Mar 20, 2010
Luxury earnings forecasts to rise according to Julius Baer manager
Mar 20, 2010
By Astrid Wendlandt
ZURICH (Reuters) - Some of Europe's top luxury stocks may have doubled in value from their March 2009 nadir but their ascent should continue, boosted by upgraded earnings forecasts, a Julius Baer fund manager said on Friday 19 March.
Burberry (BRBY.L), Richemont (CFR.VX) and Swatch Group (UHR.VX) touched a one-year peak on Thursday 18 March, but expectations about the sector's recovery are still too low, Scilla Huang Sun, head of Julius Baer's luxury brands fund, told Reuters.
"Luxury valuations have not peaked yet," Huang Sun said in an interview in Zurich. "There is still a lot of potential for valuations ... I expect some earnings upgrades."
The Julius Baer luxury brands fund has around 40 million euros ($54.5 million) under management.
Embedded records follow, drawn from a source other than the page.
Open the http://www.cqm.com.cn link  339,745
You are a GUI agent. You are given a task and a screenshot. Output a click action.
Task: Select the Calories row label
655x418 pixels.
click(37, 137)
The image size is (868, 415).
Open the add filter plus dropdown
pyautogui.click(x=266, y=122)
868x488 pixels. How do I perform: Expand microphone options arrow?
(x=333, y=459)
Investor sentiment toward the luxury goods sector was boosted this month by surprisingly good U.S. retail figures, upbeat comments from fashion executives at Milan, Paris fashion shows and data showing the watch industry was on the mend.
Swiss watch exports, one of the biggest pillars of the European luxury industry, were up for the second consecutive month in February, up 14.2 percent against last year, after a 22.3 percent slump last year which brought them to 2006 levels.
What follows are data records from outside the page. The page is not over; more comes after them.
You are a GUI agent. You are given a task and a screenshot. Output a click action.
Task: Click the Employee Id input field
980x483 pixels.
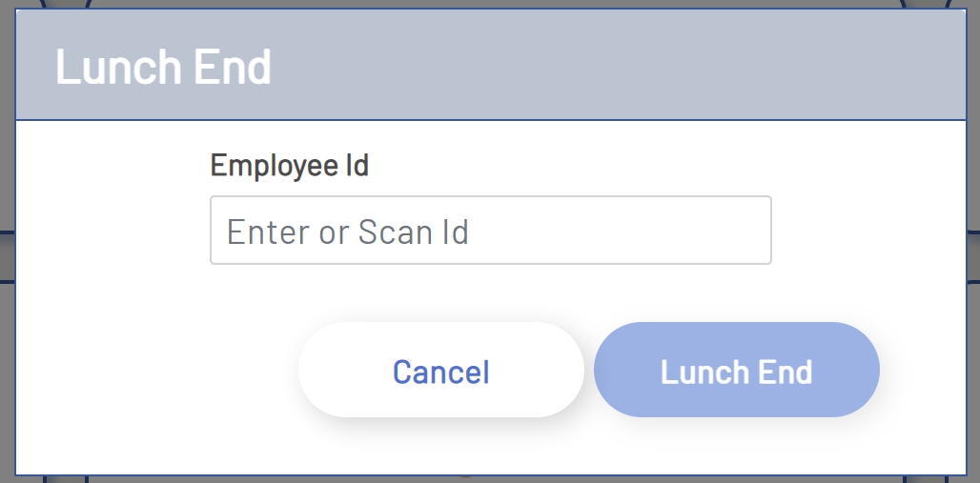tap(490, 231)
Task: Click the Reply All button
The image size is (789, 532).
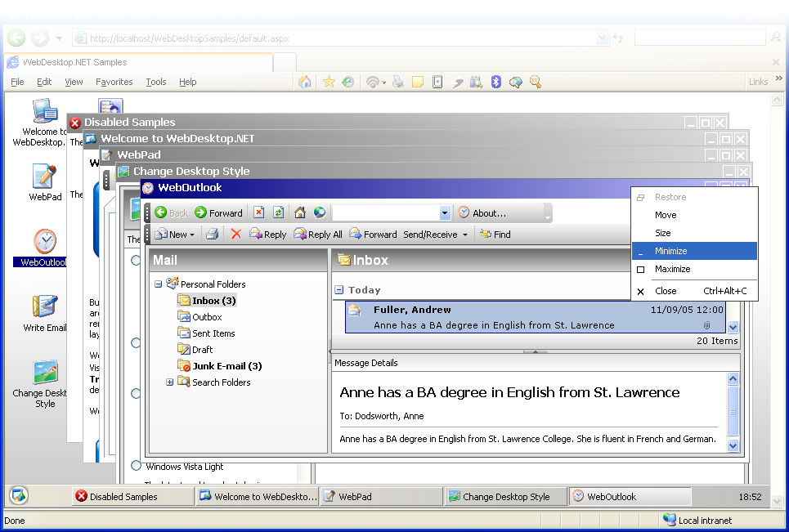Action: (x=317, y=235)
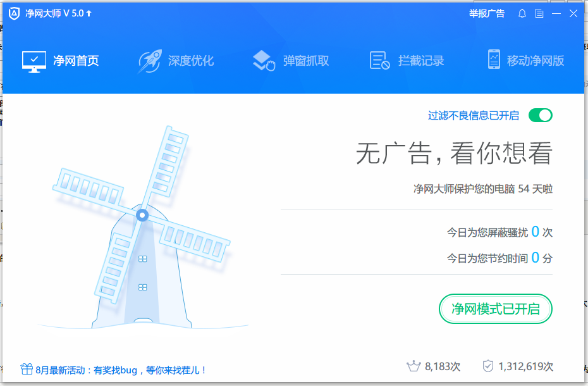Open the 8月最新活动 有奖找bug link
This screenshot has height=386, width=588.
(121, 370)
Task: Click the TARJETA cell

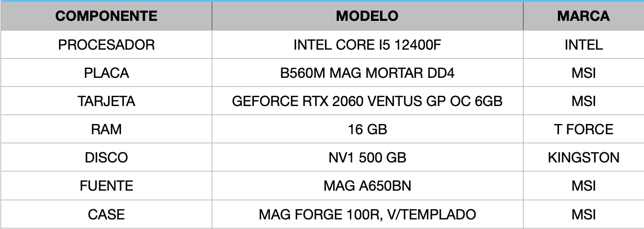Action: point(106,102)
Consumers, spooked by concerns about jobs and poor economic prospects, appear to have started spending again, boosting luxury goods companies' valuations.
The average price-to-earnings ratio on current year forecasts for luxury stocks now hovers around 16 to 18 times against 10 to 13 last year.
Luxury goods stock tend to underperform indexes in downturn and outperform in upturns.
Among watch and jewelry companies, Huang Sun said she favored Swatch, Richemont and Tiffany & Co (TIF.N) because the three companies had solid growth strategies and brands that offer value for money.
Richemont's Cartier and Tiffany benefited from having enriched their entry-level product offering, she said, while Swatch refrained from laying off staff, putting it in a strong position to benefit from the upturn.
She said Burberry, best known for its trenchcoats, appeared to be a tightly managed group with the right balance between menswear and womenswear and well-developed product categories, including perfume and accessories.
"Burberry is a lifestyle brand which means you can have many product categories in it," Huang Sun said. "Also, it is a very recognizable brand which is important for growth in emerging markets."